Exercise →
Line filter on the word "agent": copy each matching line from the entries.

Stored records:
*** Begin section ***
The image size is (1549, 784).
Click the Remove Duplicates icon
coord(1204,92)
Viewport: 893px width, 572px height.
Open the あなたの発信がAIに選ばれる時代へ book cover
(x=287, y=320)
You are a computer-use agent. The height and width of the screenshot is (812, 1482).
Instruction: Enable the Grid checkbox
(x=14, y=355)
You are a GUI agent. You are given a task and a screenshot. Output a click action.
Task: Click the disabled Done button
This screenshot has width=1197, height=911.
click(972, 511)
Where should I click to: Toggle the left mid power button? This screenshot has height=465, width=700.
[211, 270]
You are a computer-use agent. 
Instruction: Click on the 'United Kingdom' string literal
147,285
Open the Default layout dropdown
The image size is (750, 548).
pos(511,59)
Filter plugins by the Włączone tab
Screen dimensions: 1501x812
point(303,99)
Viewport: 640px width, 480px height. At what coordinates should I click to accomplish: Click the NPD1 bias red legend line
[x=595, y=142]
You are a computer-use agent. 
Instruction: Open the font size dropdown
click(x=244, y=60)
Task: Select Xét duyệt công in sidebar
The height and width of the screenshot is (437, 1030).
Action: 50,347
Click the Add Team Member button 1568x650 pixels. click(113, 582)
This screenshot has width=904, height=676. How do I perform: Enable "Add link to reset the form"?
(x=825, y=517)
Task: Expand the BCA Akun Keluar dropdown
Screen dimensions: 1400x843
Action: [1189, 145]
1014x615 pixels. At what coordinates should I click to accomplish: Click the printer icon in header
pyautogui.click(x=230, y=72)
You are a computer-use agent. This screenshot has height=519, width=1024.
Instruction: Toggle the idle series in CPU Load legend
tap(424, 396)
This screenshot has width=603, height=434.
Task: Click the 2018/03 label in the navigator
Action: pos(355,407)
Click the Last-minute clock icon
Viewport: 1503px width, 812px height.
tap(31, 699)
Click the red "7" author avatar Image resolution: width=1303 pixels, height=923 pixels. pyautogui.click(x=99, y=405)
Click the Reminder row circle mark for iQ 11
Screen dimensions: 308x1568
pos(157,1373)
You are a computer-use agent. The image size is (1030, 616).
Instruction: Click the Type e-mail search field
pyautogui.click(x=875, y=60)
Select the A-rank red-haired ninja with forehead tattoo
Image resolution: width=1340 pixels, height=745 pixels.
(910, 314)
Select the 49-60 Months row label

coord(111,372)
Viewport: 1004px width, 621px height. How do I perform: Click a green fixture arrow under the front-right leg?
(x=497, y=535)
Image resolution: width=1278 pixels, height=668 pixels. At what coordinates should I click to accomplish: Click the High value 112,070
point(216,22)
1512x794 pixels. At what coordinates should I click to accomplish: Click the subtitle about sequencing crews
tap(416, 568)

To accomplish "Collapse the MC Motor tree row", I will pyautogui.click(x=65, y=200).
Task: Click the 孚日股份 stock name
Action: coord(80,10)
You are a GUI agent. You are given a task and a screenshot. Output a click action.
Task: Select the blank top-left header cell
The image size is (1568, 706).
*** End section ***
Answer section →
You are a computer-use agent. The height and width of the screenshot is (812, 1482).
You are a GUI agent. You are given a task and a screenshot. Output a click action.
You are a computer-use agent. 
You are a computer-use agent. 
You are a computer-use agent. This screenshot has height=519, width=1024.
You are a computer-use agent. The image size is (1030, 616).
You are a GUI agent. You are given a task and a screenshot. Output a click action.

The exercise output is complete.